### Try it
Within the entries below, find the portion that opens with the line containing "Screen dimensions: 1226x602" and closes with the line containing "Open AIC's Dribbble". Retype that portion exactly and only.

### Data to examine
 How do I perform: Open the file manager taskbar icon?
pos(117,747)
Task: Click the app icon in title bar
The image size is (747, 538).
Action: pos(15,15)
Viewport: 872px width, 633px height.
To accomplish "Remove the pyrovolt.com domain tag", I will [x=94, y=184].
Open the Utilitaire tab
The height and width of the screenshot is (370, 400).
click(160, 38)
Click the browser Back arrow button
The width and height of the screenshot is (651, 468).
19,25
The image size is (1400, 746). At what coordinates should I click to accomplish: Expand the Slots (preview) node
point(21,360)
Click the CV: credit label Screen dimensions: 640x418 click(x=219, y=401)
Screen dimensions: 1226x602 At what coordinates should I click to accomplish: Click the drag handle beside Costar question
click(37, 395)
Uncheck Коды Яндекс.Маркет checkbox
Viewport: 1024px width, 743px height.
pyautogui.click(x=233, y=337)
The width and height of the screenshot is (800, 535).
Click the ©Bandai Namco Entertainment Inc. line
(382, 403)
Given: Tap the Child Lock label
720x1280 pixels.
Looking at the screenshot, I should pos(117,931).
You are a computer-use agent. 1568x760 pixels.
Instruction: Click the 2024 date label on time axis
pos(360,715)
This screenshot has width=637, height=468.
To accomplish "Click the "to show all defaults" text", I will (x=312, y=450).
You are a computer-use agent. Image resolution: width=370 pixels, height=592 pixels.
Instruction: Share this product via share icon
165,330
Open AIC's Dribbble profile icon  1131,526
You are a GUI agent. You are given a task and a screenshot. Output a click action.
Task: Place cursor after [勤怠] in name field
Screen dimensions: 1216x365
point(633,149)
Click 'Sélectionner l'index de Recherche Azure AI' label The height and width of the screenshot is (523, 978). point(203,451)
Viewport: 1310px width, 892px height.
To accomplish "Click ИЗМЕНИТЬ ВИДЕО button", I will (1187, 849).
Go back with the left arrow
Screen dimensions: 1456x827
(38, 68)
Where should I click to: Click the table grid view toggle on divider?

### Completed exercise
Screen dimensions: 1226x602 At what coordinates should I click to accomplish: Click the drag handle beside Costar question
click(37, 395)
Uncheck Коды Яндекс.Маркет checkbox
Viewport: 1024px width, 743px height.
pyautogui.click(x=233, y=337)
The width and height of the screenshot is (800, 535).
Click the ©Bandai Namco Entertainment Inc. line
(382, 403)
Given: Tap the Child Lock label
720x1280 pixels.
Looking at the screenshot, I should pos(117,931).
You are a computer-use agent. 1568x760 pixels.
Instruction: Click the 2024 date label on time axis
pos(360,715)
This screenshot has width=637, height=468.
To accomplish "Click the "to show all defaults" text", I will (x=312, y=450).
You are a computer-use agent. Image resolution: width=370 pixels, height=592 pixels.
Instruction: Share this product via share icon
165,330
Open AIC's Dribbble profile icon  1131,526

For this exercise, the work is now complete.